### Action item
Leave the pictures out and return every line below exactly.

### Listed records
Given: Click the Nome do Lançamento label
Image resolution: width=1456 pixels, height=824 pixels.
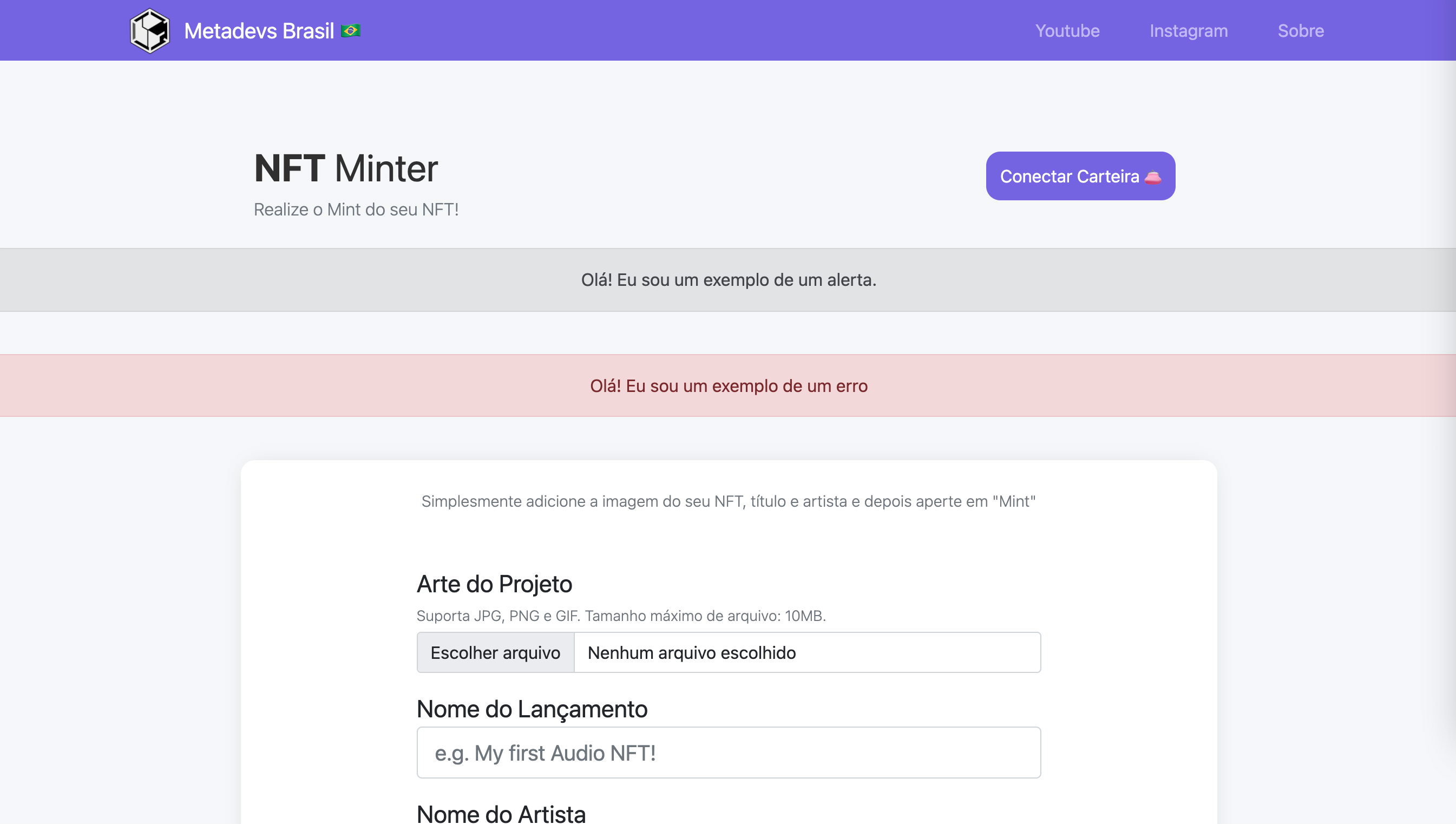Looking at the screenshot, I should [x=532, y=709].
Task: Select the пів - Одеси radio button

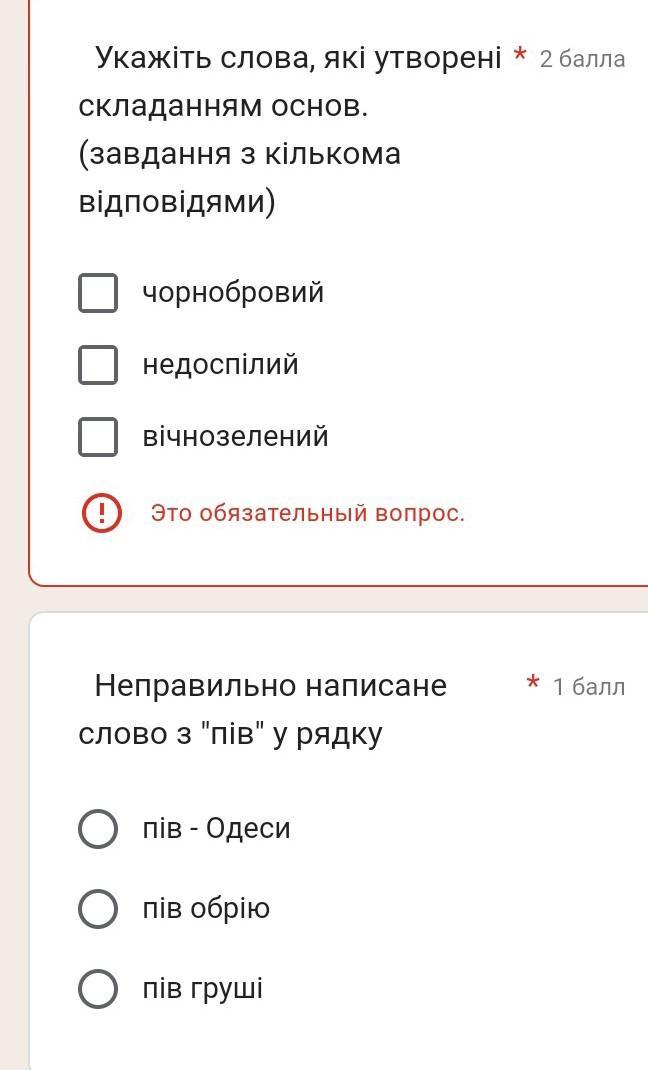Action: tap(98, 829)
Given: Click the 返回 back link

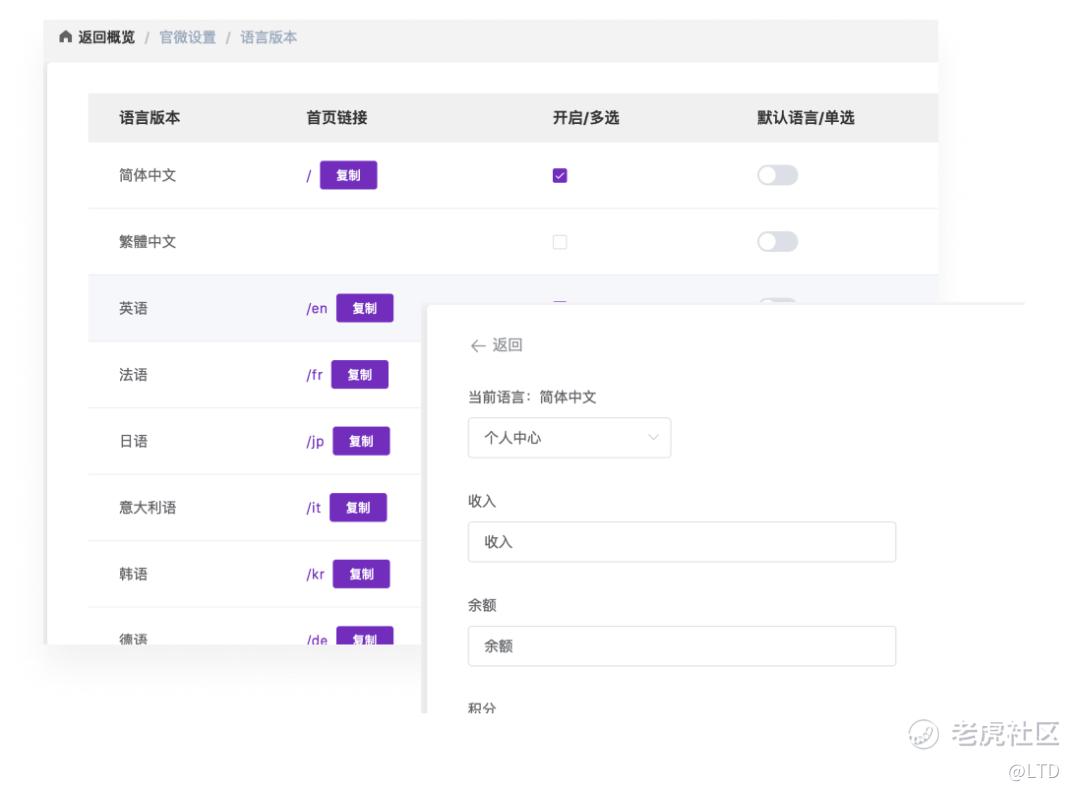Looking at the screenshot, I should coord(507,346).
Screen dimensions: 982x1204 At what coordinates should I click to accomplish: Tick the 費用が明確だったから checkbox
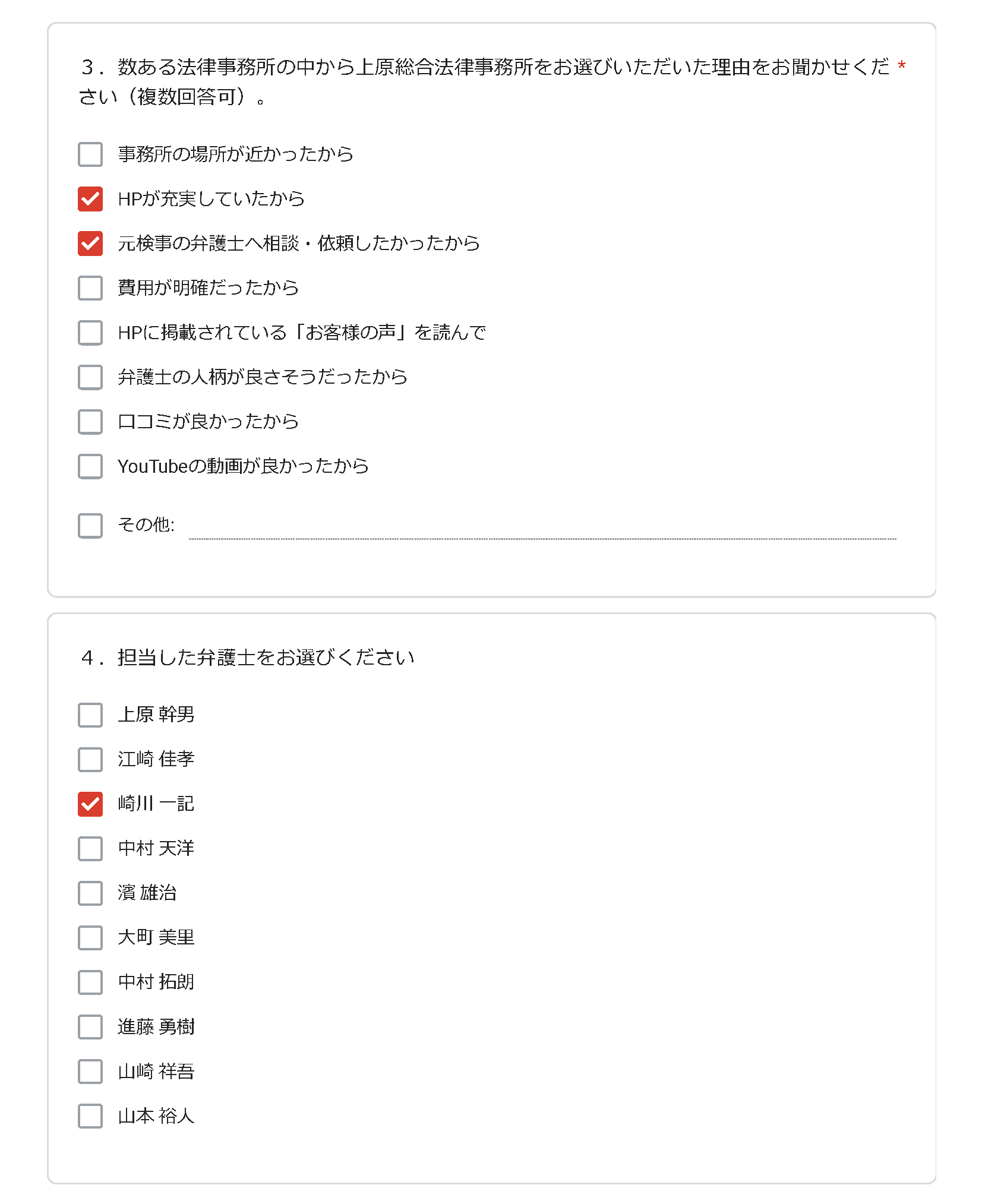[90, 288]
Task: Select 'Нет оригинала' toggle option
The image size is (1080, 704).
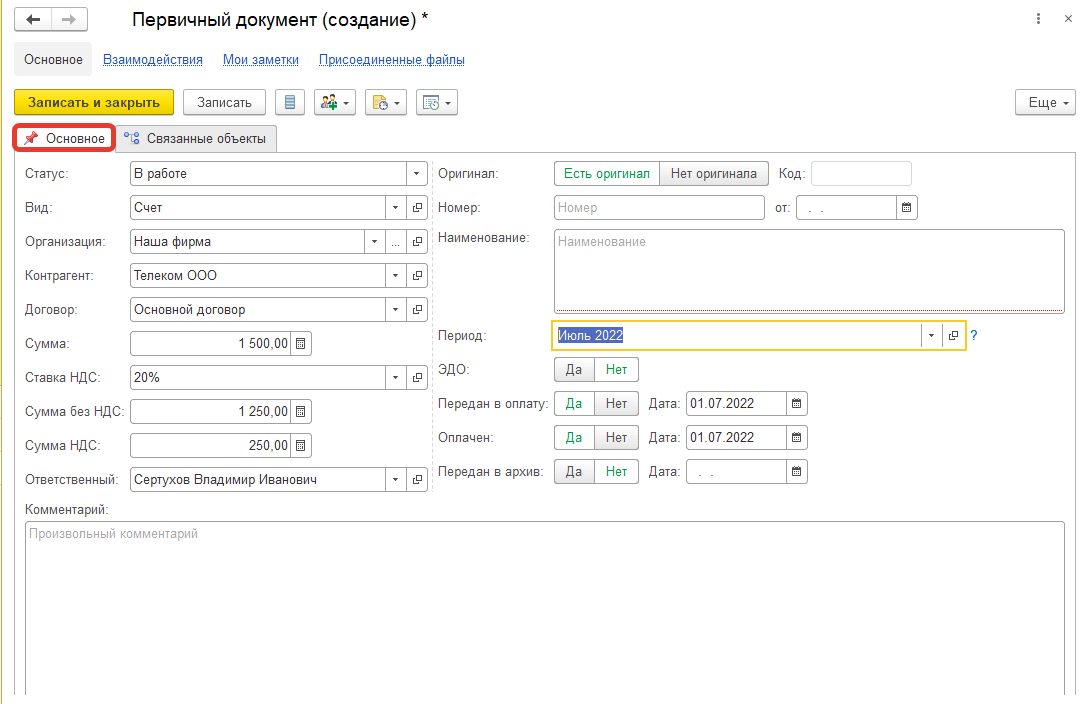Action: (714, 174)
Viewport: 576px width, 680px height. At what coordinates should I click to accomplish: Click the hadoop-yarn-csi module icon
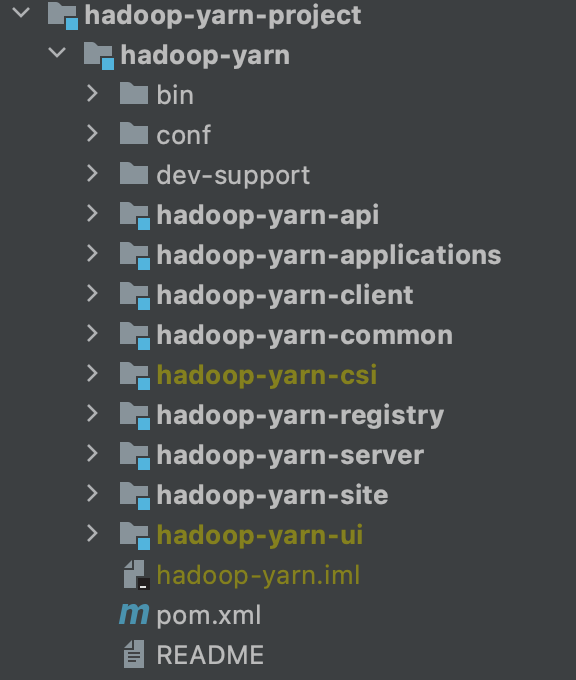coord(135,376)
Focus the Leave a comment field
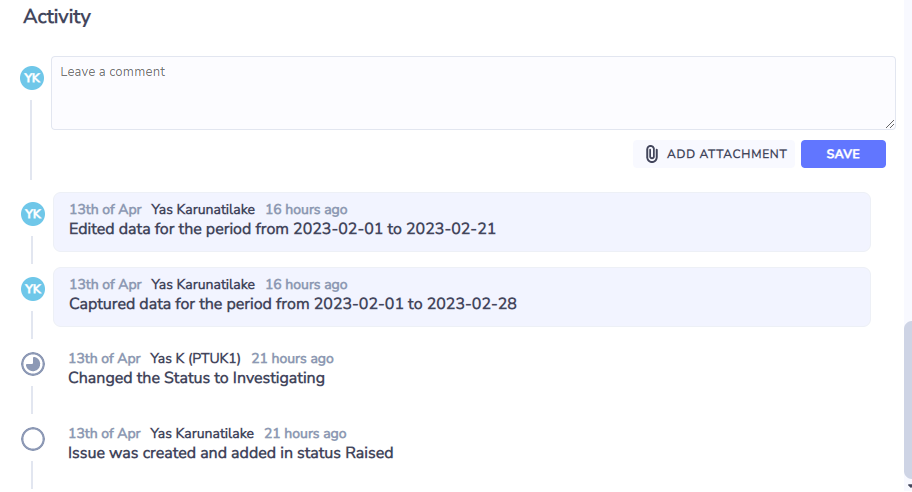This screenshot has height=492, width=912. pos(473,93)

### Your response
Given: Click the Nome do Lançamento label
Image resolution: width=1456 pixels, height=824 pixels.
Looking at the screenshot, I should [x=532, y=709].
Task: Select the пів - Одеси radio button

Action: tap(98, 829)
Given: Click the 返回 back link

Looking at the screenshot, I should coord(507,346).
Screen dimensions: 982x1204 At what coordinates should I click to accomplish: Tick the 費用が明確だったから checkbox
[90, 288]
Task: Select 'Нет оригинала' toggle option
The image size is (1080, 704).
Action: (714, 174)
Viewport: 576px width, 680px height. At what coordinates should I click to accomplish: Click the hadoop-yarn-csi module icon
coord(135,376)
Focus the Leave a comment field
This screenshot has height=492, width=912. pos(473,93)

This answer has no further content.